Man against machines

The Small Back Room is a racy and intelligent novel disclosing that highly secret, often highly dangerous, activity of the men who, working behind closed doors or on stretches of a remote beach, have been responsible for our scientific attack and defense. The author, Nigel Balchin, is a lieutenant-colonel in the British War Office and, as such, much too discreet to venture into the still forbidden areas of radar and the atomic bomb.

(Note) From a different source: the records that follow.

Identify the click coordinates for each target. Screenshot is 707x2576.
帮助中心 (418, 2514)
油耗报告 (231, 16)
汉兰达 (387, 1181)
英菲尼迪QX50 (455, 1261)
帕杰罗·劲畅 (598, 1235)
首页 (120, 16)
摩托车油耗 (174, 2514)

But he knows more than a little about the vigil of a scientist trying to perfect a new weapon, and about the political feuds which were waged interminably between scientist and scientist, and between scientist and politician; and he has a shuddery understanding of the infinite care and risk which are involved in the dangerous mission of Bomb Disposal.

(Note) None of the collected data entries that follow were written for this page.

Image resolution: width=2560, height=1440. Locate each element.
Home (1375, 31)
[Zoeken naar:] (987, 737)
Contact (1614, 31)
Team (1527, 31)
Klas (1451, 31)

Out of this knowledge and experience he has composed this story which is the first book Marshal Montgomery bought on his return to England — a book which I know has been relished by the ranking members of our OSRD and one which I believe will grow in our imagination as we begin to mull over the manufacture of the ultimate in weapons.
Sammy Rice, the hero of the tale, is an English scientist in his mid-thirties, who became crippled in 1928 when he lost his foot and who has had to contend against pain and the bitter sense of mutilation ever since. He is the brains of one of the Research Sections, a team experimenting with guns, mortars, and projectiles, one of whose duties it is to test the hundred and one wild ideas (“the Keystone Komics,” Sam calls them) with which inventors keep bombarding the War Office.

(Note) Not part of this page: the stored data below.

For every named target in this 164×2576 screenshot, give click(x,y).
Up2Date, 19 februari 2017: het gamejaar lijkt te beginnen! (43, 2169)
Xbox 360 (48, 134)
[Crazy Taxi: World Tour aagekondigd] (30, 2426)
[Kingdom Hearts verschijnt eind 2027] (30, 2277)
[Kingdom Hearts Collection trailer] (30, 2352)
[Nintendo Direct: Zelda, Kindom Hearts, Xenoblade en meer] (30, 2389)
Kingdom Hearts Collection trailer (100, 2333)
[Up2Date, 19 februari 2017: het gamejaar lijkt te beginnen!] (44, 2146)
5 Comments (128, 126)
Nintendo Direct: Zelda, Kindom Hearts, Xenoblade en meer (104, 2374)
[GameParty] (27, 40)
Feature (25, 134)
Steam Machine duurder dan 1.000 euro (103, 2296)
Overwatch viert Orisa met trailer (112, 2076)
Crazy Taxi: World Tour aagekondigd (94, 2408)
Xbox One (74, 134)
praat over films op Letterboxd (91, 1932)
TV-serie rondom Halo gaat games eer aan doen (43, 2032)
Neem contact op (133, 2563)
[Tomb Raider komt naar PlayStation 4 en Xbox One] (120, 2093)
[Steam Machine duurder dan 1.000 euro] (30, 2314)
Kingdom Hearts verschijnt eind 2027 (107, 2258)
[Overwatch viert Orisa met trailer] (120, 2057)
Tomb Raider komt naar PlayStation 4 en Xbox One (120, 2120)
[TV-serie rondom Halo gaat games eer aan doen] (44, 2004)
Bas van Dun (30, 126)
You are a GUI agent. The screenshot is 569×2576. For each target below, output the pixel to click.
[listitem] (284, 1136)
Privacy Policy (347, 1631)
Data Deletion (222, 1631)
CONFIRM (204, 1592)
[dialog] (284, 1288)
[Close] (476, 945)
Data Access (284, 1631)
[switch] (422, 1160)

Sammy tries to protect his boss, the Old Man, Professor Mair, from the politicians. He is too honest to compromise in his scientific judgments, he is very much in love with Susan, the typist for the team, and he has a passion for fuses which the Army respects and which causes him to volunteer when both innocents and investigators have been blown to bits by a nasty little German bomb. Sammy, so caustic, so discerning, and so hard on himself is an appealing creature, and his life in the laboratory, at the committee table, and in the evening, when he talks to Susan or other research workers in the pub or at home, is made both plausible and human by those technical touches and by the witty habit of understatement of which Sammy, thanks to the author, is the master. Sammy is simultaneously fighting two battles: one is a struggle against the politicians whom he loathes, the other a fight for his own self-respect against the cynicism and lack of stamina which have hounded him ever since his accident.
In the English way, there are a good many people in this book who wander in and out with little or no introduction, and at first it is baffling to the American reader to decide who matters and who does not. There is also an English reticence in Sammy’s makeup, which prevents our knowing some private but rather important truths about him. We are never told the how of his accident or when Susan first put him in her pocket; we are never even told he has a brother until Dickie walks into the apartment one night on his last leave before An Unmentionable Mission. But this we do know about him: that he is immensely likable, that he talks an English jargon which captures the ear like Damon Runyon’s, that he has a grand friend in Captain Stuart and another in Susan, and that when he begins to wrestle with that mechanical monster dropped from the German plane, he is every inch a man, and for him we begin to sweat in our imagination.